* [BRIEF A]: Reproduce, word for word, the stretch of the passage about the Wildcat Ridge house from "The opulent property" through "rooms it has.".

* [EXCERPT TO READ]:

● ● ● ●

Aspen
It lurks in the mountains in a place that is frightening, especially if you have a credit card limit.
It takes in moisture and water and carbon dioxide.
It breathes out oxygen.
It sucks heat from the Earth itself.
The house (here please feel free to scream) is alive!
OK, the house isn’t exactly alive. But the 200-foot-long, 13-foot-high wall of Montana rock covered with living, growing lichen and moss that sits inside the house, well, that’s alive.
And if that doesn’t scare you, the price tag will. The house, on 200 acres just down the road from this mecca of Look At Me in the village of Snowmass, is on the market for $37.5 million.
The opulent property is called Wildcat Ridge. It is 14,300 square feet of marble and black walnut and massive windows all capped with a copper roof, a house so grand that even the guy who designed it just a few years ago doesn’t know how many rooms it has.
“It has 13 bedrooms and 13 bathrooms,” said famed New York architect Bartholomew Voorsanger, reached via his cellphone Wednesday at John F. Kennedy International Airport just as he – and you can’t make this stuff up – stepped onto a jet bound for Paris.

● ● ● ●

Dataset records:
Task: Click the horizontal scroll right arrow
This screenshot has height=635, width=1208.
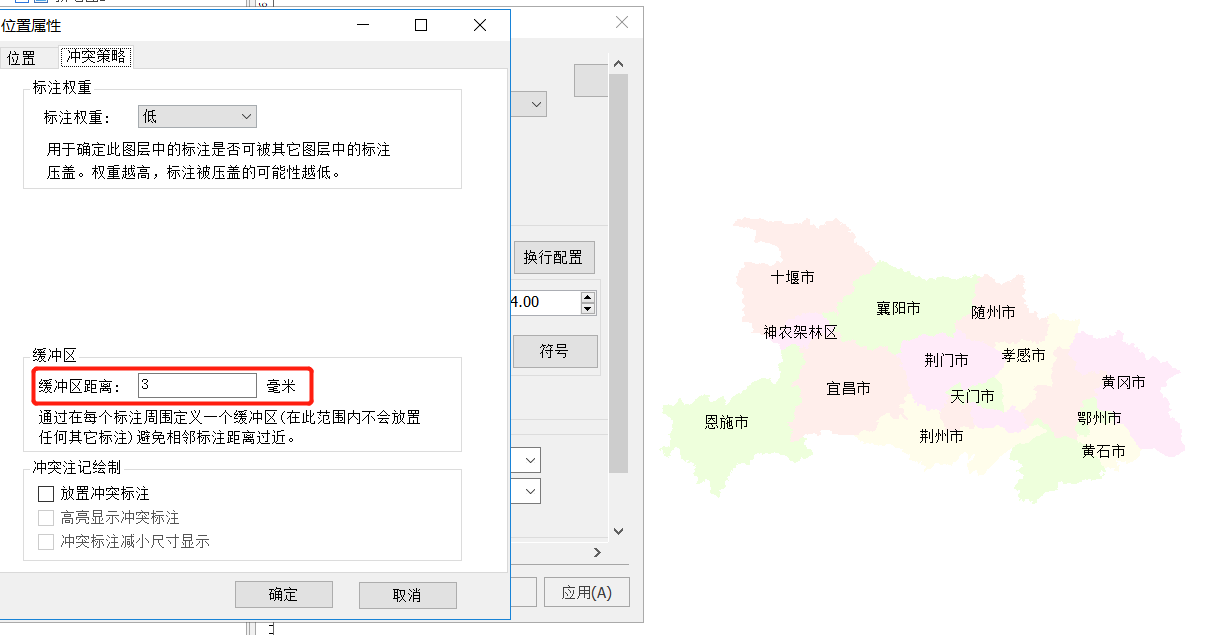Action: [x=597, y=552]
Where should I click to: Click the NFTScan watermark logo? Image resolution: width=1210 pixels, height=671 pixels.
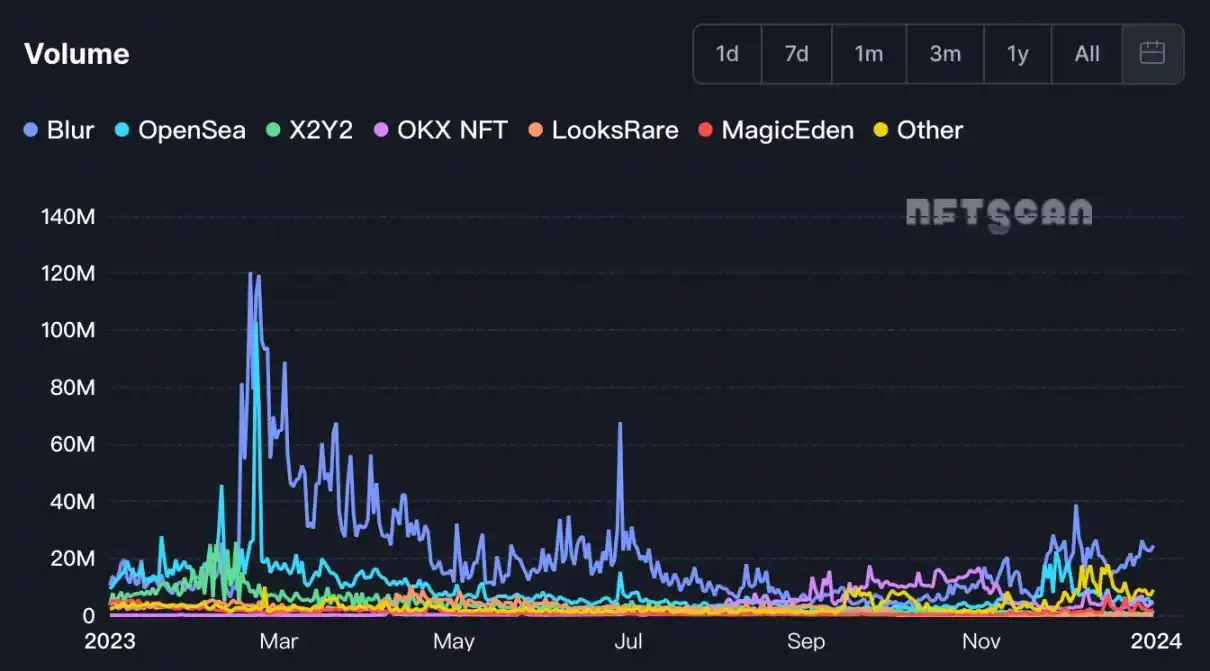[x=998, y=214]
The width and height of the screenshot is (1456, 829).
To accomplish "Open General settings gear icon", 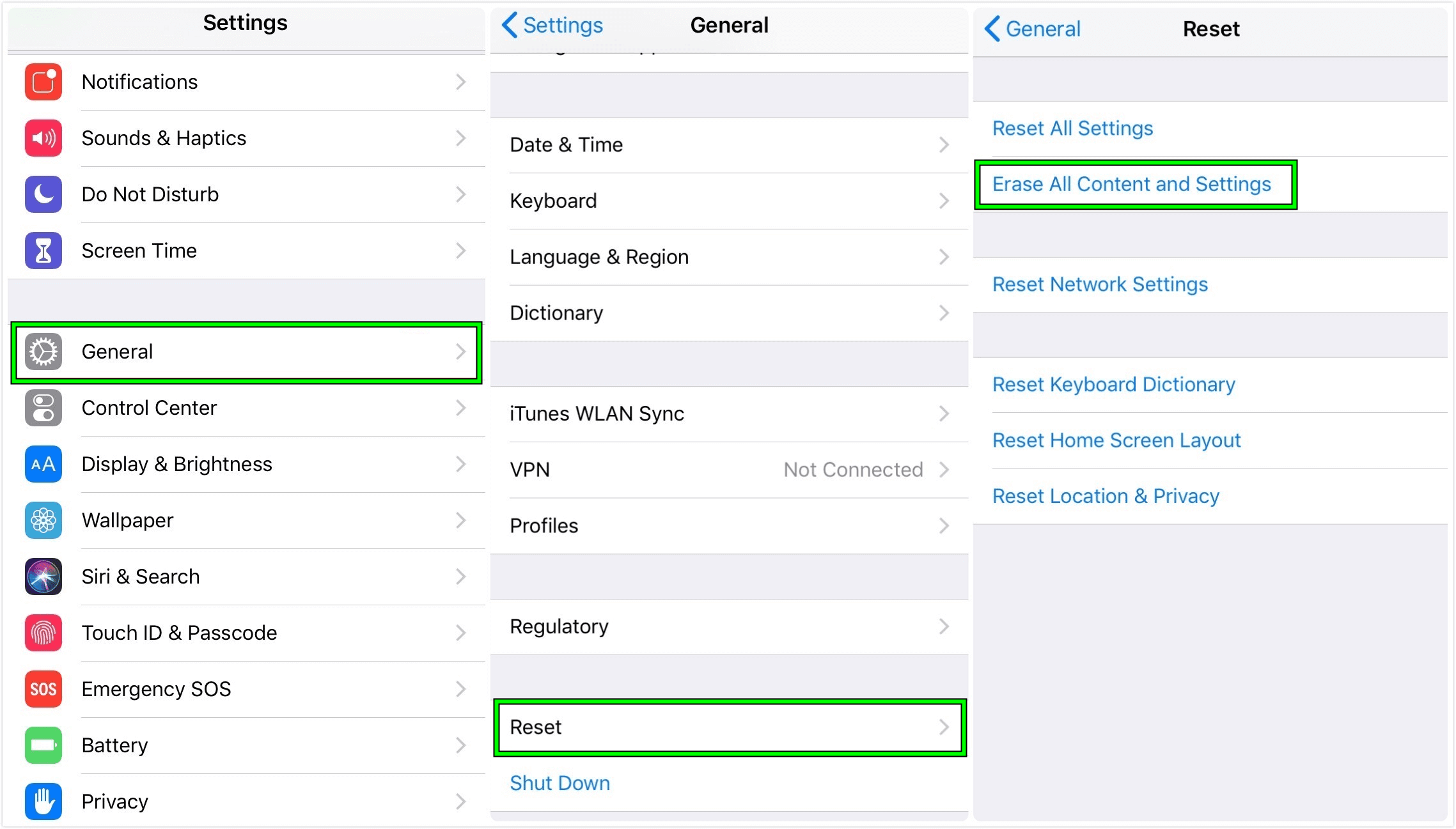I will (x=42, y=351).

● ● ● ●

* [BRIEF B]: Identify every line in the rows above that contains the string "Click", and copy each such line.

* [TASK ANSWER A]:
The opulent property is called Wildcat Ridge. It is 14,300 square feet of marble and black walnut and massive windows all capped with a copper roof, a house so grand that even the guy who designed it just a few years ago doesn’t know how many rooms it has.

* [TASK ANSWER B]:
Task: Click the horizontal scroll right arrow
Where should I click to: Click the NFTScan watermark logo? Image resolution: width=1210 pixels, height=671 pixels.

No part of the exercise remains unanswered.